- **Article**
========================================================================

Home | About | Sematext search-lucene.com search-hadoop.com
 Search Hadoop and all its subprojects:

Switch to Threaded View
HBase >> mail # user >> Timestamp as a key good practice?

Copy link to this message
Re: Timestamp as a key good practice?
If you have a really small cluster...
You can put your HMaster, JobTracker, Name Node, and ZooKeeper all on a single node. (Secondary too)
Then you have Data Nodes that run DN, TT, and RS.

That would solve any ZK RS problems.

On Jun 21, 2012, at 6:43 AM, Jean-Marc Spaggiari wrote:

> Hi Mike, Hi Rob,
> Thanks for your replies and advices. Seems that now I'm due for some
> implementation. I'm readgin Lars' book first and when I will be done I
> will start with the coding.
> I already have my Zookeeper/Hadoop/HBase running and based on the
> first pages I read, I already know it's not well done since I have put
> a DataNode and a Zookeeper server on ALL the servers ;) So. More
> reading for me for the next few days, and then I will start.
> Thanks again!
> JM
> 2012/6/16, Rob Verkuylen <[EMAIL PROTECTED]>:
>> Just to add from my experiences:
>> Yes hotspotting is bad, but so are devops headaches. A reasonable machine
>> can handle 3-4000 puts a second with ease, and a simple timerange scan can
>> give you the records you need. I have my doubts you will be hitting these
>> amounts anytime soon. A simple setup will get your PoC and then scale when
>> you need to scale.
>> Rob
>> On Sat, Jun 16, 2012 at 6:33 PM, Michael Segel
>> <[EMAIL PROTECTED]>wrote:
>>> Jean-Marc,
>>> You indicated that you didn't want to do full table scans when you want
>>> to
>>> find out which files hadn't been touched since X time has past.
>>> (X could be months, weeks, days, hours, etc ...)
>>> So here's the thing.
>>> First,  I am not convinced that you will have hot spotting.
>>> Second, you end up having to now do 26 scans instead of one. Then you
>>> need
>>> to join the result set.
>>> Not really a good solution if you think about it.
>>> Oh and I don't believe that you will be hitting a single region, although
>>> you may hit  a region hard.

========================================================================

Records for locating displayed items
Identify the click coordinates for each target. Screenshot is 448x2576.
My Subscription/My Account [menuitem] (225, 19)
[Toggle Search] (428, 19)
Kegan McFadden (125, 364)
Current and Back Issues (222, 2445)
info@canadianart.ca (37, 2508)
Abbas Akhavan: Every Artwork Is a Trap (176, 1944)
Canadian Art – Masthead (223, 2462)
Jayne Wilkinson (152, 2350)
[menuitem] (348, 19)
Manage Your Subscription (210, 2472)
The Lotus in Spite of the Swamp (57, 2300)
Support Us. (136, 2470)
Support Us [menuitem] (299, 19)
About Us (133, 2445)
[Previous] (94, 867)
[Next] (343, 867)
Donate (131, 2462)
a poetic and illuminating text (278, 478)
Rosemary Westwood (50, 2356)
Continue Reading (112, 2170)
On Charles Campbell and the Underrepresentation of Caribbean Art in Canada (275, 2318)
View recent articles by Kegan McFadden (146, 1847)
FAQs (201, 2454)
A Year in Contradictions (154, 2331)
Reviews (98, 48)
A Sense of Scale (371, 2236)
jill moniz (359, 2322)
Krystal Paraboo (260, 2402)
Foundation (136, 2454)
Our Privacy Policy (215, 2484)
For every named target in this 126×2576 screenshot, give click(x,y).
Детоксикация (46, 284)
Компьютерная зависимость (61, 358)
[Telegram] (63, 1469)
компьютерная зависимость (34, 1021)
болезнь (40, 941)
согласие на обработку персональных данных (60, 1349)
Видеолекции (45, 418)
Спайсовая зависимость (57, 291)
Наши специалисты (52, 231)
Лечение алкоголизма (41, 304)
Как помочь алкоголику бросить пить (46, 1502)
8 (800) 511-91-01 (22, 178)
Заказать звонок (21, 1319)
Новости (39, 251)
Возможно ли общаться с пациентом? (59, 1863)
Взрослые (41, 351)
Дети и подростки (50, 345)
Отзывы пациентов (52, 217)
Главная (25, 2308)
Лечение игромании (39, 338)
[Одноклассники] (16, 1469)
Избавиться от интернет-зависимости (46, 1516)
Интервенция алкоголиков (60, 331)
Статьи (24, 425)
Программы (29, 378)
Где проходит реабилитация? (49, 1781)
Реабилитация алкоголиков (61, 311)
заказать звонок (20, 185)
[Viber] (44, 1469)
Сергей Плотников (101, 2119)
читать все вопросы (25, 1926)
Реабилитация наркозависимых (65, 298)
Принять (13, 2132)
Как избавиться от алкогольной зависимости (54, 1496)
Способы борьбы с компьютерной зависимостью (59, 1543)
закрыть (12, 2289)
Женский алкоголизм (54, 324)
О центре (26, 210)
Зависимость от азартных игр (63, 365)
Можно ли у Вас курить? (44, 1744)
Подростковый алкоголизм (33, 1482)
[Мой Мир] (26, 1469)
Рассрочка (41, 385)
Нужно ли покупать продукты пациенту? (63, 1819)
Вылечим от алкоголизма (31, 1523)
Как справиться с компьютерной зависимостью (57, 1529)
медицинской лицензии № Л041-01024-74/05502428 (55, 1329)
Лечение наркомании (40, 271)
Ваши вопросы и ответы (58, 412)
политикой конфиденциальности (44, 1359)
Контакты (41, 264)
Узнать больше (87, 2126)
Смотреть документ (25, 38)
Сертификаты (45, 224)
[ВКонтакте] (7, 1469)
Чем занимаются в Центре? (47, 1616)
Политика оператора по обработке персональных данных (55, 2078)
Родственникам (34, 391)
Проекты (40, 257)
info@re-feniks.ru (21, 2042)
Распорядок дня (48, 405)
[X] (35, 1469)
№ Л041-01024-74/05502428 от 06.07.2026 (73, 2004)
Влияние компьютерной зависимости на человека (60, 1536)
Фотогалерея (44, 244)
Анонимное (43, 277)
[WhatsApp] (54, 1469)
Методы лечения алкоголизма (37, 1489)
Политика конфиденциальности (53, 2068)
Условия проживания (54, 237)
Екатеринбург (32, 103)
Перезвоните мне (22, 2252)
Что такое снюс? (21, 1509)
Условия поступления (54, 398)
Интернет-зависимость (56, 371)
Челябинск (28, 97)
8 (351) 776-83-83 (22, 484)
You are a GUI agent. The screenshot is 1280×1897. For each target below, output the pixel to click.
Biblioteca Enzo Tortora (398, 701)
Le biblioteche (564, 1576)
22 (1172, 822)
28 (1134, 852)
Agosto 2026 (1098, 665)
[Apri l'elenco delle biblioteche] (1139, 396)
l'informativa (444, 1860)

========================================================================

- **Direction**
Please copy the HBase thread between "You can put" and "ZK RS problems.", inclusive, changing "single node" to "dedicated machine". This material was taken from a separate source.

- **Answer to the task**
You can put your HMaster, JobTracker, Name Node, and ZooKeeper all on a dedicated machine. (Secondary too)
Then you have Data Nodes that run DN, TT, and RS.

That would solve any ZK RS problems.